• Exercise directions:
Please quote the whole listing below, every line of it, word for word.

• Data shown:
# # # # #

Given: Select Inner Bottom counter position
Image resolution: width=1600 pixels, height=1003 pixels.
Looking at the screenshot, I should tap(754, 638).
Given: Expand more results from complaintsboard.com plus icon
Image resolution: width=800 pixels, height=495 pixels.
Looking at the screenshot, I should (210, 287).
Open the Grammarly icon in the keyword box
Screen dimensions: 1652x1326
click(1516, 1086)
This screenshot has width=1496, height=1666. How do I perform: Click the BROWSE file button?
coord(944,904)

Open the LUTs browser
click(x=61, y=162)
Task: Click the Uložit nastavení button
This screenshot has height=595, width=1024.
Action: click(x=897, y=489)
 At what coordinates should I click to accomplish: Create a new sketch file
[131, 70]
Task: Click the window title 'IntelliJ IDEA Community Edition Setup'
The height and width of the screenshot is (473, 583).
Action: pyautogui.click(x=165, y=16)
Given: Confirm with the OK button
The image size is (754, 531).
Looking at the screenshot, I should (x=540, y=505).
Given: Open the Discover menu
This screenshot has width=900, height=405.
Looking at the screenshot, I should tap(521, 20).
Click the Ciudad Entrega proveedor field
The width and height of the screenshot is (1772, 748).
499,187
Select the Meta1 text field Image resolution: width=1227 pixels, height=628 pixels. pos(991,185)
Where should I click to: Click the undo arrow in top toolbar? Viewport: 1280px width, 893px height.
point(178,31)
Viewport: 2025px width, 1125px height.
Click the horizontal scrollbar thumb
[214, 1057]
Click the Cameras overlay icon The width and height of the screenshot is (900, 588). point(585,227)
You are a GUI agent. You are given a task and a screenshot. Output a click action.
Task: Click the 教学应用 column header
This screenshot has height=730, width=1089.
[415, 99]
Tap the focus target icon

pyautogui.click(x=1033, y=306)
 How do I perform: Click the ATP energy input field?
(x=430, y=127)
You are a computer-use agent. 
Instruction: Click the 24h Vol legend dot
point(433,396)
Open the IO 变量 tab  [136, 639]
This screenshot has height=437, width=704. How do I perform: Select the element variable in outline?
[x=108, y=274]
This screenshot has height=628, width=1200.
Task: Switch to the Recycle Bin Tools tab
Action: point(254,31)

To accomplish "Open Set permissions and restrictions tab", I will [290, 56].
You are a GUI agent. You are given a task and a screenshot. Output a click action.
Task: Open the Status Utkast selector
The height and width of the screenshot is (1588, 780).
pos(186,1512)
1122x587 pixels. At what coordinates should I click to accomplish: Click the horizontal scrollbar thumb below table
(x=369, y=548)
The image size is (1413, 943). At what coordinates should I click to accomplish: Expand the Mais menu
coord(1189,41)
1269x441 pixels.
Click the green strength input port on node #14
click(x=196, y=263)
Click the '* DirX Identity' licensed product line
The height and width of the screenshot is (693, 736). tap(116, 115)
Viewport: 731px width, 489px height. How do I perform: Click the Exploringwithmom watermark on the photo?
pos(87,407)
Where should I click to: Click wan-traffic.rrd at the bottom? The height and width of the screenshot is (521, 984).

# # # # #

• Response below:
Given: Select Inner Bottom counter position
Image resolution: width=1600 pixels, height=1003 pixels.
Looking at the screenshot, I should tap(754, 638).
Given: Expand more results from complaintsboard.com plus icon
Image resolution: width=800 pixels, height=495 pixels.
Looking at the screenshot, I should (210, 287).
Open the Grammarly icon in the keyword box
Screen dimensions: 1652x1326
click(1516, 1086)
This screenshot has width=1496, height=1666. How do I perform: Click the BROWSE file button?
coord(944,904)

Open the LUTs browser
click(x=61, y=162)
Task: Click the Uložit nastavení button
This screenshot has height=595, width=1024.
Action: click(x=897, y=489)
 At what coordinates should I click to accomplish: Create a new sketch file
[131, 70]
Task: Click the window title 'IntelliJ IDEA Community Edition Setup'
The height and width of the screenshot is (473, 583).
Action: pyautogui.click(x=165, y=16)
Given: Confirm with the OK button
The image size is (754, 531).
Looking at the screenshot, I should (x=540, y=505).
Given: Open the Discover menu
This screenshot has width=900, height=405.
Looking at the screenshot, I should tap(521, 20).
Click the Ciudad Entrega proveedor field
The width and height of the screenshot is (1772, 748).
499,187
Select the Meta1 text field Image resolution: width=1227 pixels, height=628 pixels. pos(991,185)
Where should I click to: Click the undo arrow in top toolbar? Viewport: 1280px width, 893px height.
point(178,31)
Viewport: 2025px width, 1125px height.
Click the horizontal scrollbar thumb
[214, 1057]
Click the Cameras overlay icon The width and height of the screenshot is (900, 588). point(585,227)
You are a GUI agent. You are given a task and a screenshot. Output a click action.
Task: Click the 教学应用 column header
This screenshot has height=730, width=1089.
[415, 99]
Tap the focus target icon

pyautogui.click(x=1033, y=306)
 How do I perform: Click the ATP energy input field?
(x=430, y=127)
You are a computer-use agent. 
Instruction: Click the 24h Vol legend dot
point(433,396)
Open the IO 变量 tab  [136, 639]
This screenshot has height=437, width=704. How do I perform: Select the element variable in outline?
[x=108, y=274]
This screenshot has height=628, width=1200.
Task: Switch to the Recycle Bin Tools tab
Action: point(254,31)

To accomplish "Open Set permissions and restrictions tab", I will [290, 56].
You are a GUI agent. You are given a task and a screenshot. Output a click action.
Task: Open the Status Utkast selector
The height and width of the screenshot is (1588, 780).
pos(186,1512)
1122x587 pixels. At what coordinates should I click to accomplish: Click the horizontal scrollbar thumb below table
(x=369, y=548)
The image size is (1413, 943). At what coordinates should I click to accomplish: Expand the Mais menu
coord(1189,41)
1269x441 pixels.
Click the green strength input port on node #14
click(x=196, y=263)
Click the '* DirX Identity' licensed product line
The height and width of the screenshot is (693, 736). tap(116, 115)
Viewport: 731px width, 489px height. How do I perform: Click the Exploringwithmom watermark on the photo?
pos(87,407)
Where should I click to: Click wan-traffic.rrd at the bottom? The height and width of the screenshot is (521, 984).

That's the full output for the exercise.